* [Task objective]:
Once you have checked each line below for the word "width", give the number of lines that have it and nothing further.

* [Task input]:
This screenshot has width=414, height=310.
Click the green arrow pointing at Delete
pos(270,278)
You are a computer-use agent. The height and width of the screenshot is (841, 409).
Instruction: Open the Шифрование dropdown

* [Result of the exercise]:
2